Abstract

Grain boundaries hinder twin boundary motion in magnetic shape-memory alloys and suppress magnetic-field-induced deformation in randomly textured polycrystalline material. The quest for high-quality single crystals and the associated costs are a major barrier for the commercialization of magnetic shape-memory alloys. Adding porosity to polycrystalline magnetic-shape memory alloys presents solutions for (i) the elimination of grain boundaries via the separation of neighboring grains by pores, and (ii) the reduction of production cost via replacing the directional solidification crystal growth process by conventional casting. Ni-Mn-Ga foams were produced with varying pore architecture and pore fractions. Thermo-magnetic training procedures were applied to improve magnetic-field-induced strain. The cyclic strain was measured in-situ while the sample was heated and cooled through the martensitic transformation.

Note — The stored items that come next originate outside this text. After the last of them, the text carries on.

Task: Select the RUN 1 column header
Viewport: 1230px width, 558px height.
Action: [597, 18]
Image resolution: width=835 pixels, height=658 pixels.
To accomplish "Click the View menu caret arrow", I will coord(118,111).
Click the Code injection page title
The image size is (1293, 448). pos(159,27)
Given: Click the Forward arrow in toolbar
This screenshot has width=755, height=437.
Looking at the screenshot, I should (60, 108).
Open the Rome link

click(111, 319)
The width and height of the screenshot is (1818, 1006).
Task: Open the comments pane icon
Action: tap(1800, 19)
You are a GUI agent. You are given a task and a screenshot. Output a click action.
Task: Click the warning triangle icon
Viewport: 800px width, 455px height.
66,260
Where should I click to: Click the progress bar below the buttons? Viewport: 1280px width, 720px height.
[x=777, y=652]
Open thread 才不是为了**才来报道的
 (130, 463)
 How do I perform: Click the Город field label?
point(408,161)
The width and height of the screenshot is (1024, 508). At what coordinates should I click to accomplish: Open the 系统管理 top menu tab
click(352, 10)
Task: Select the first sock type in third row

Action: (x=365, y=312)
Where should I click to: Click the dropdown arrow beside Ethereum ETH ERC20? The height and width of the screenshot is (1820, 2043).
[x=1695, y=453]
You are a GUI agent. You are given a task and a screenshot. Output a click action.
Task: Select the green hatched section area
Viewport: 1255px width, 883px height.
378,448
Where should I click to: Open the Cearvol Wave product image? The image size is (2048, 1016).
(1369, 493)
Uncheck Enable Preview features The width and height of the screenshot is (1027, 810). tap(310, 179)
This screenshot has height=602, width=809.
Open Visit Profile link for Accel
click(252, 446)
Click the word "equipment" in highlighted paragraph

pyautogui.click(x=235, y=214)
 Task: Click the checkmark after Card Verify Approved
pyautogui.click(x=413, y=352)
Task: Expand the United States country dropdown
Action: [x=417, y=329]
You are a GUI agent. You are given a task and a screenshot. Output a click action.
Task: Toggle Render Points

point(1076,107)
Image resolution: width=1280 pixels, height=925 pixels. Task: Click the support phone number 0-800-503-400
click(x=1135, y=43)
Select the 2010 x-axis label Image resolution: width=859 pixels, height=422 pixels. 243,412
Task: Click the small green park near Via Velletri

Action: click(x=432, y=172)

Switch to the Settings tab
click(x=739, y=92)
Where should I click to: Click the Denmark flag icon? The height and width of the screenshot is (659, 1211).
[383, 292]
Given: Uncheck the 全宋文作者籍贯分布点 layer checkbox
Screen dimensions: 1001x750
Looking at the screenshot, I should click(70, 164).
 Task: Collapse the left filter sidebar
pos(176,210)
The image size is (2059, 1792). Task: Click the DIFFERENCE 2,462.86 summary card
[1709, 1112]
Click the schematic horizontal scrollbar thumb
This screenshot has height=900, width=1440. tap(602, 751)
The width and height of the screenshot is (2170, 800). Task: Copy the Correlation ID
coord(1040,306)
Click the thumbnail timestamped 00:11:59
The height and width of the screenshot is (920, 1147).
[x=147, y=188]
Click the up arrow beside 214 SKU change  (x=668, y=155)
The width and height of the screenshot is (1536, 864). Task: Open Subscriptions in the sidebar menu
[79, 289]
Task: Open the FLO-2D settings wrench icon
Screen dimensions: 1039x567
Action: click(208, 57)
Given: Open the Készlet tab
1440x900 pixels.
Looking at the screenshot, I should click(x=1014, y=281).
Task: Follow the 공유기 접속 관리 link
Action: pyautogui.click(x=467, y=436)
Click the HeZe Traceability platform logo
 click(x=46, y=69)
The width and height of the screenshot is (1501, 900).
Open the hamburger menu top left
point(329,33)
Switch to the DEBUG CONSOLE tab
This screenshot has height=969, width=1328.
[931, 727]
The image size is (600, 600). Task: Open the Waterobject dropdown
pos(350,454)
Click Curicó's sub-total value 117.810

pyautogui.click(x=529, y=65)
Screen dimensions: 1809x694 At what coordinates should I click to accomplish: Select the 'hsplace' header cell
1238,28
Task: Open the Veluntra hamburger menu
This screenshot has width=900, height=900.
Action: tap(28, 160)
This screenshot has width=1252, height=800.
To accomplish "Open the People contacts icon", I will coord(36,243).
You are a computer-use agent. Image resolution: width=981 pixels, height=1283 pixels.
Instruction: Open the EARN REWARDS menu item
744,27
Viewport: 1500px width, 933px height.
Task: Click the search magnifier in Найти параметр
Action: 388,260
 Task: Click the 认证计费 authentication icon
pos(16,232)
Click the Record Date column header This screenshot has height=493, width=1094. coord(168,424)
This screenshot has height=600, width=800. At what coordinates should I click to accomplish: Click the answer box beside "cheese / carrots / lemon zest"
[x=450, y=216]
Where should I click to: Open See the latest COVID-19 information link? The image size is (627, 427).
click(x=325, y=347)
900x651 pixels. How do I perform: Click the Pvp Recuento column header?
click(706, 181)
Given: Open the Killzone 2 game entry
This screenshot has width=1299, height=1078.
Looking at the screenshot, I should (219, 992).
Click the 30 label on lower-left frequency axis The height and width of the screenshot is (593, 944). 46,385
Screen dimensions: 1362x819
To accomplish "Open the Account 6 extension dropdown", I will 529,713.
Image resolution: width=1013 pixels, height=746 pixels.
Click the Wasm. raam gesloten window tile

The magnetic field-induced strain amounts to several percent in the martensite phase, decreases continuously during the transformation upon heating, and vanishes in the austenite phase. Upon cooling, cyclic strain appears below the martensite start temperature and reaches a value larger than the initial strain in the martensite phase, thereby confirming a training effect. For Ni-Mn-Ga single crystals, external constraints imposed by gripping the crystal limit lifetime and/or magnetic-field-induced deformation. These constraints are relaxed for foams.

Highlights

  • The very high magnetic-field-induced strain (MFIS, up to 10%) displayed by bulk monocrystalline Ni-Mn-Ga alloys [1,2,3] is a true plastic strain produced by twin-boundary motion

  • We have shown that introducing pores in polycrystalline Ni-Mn-Ga reduces the internal constraints of grain boundaries to the point that the material displayed a repeatable MFIS of 0.12% [14]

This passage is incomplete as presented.